What makes a tech stack “client-centric?”
“Let delighting the client be your north star—I think that’s always where you start, whether it’s technology or anything,” JPMorgan Chase’s Sam Yen, Head of CRE Digital, said in conversation with Reonomy’s Founder and Executive Chairman, Rich Sarkis, during the Commercial Observer Spring Financial CRE Forum.
He went on to add that you should always define who it is that you’re trying to serve and what their needs are before looking at the “how.”
“You don’t just start by thinking about, ‘hey there’s all of these technological innovations, what can we throw at it [your tech stack]?’ It’s important to understand how you are improving a person’s experience.”
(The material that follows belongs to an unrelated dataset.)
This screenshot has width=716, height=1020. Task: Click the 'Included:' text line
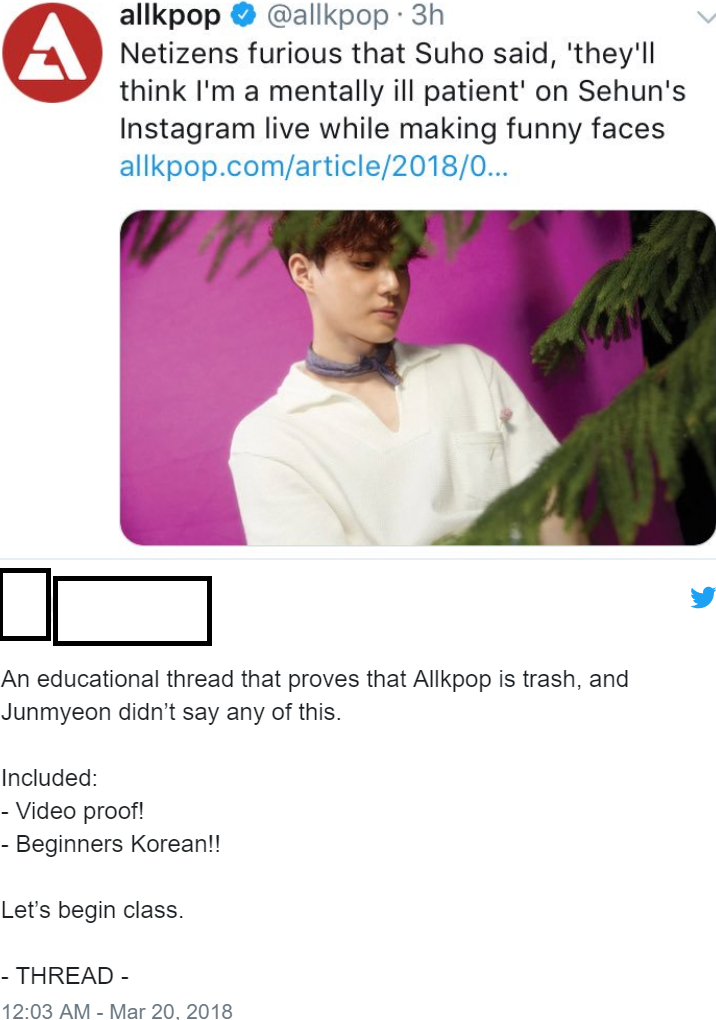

What Yen describes above is what makes a tech stack truly “client-centric”—it is one that considers not just the internal stakeholder’s experience, but also the organization’s clients and what is most functional and beneficial to them.
Client delight should be your “north star” when making any decisions around your organization’s arsenal of technology—and should even be built into your organization’s cultural approach to work.
Within that, however, there are a variety of considerations to take into account when identifying whether an existing or potential new solution is client-centric.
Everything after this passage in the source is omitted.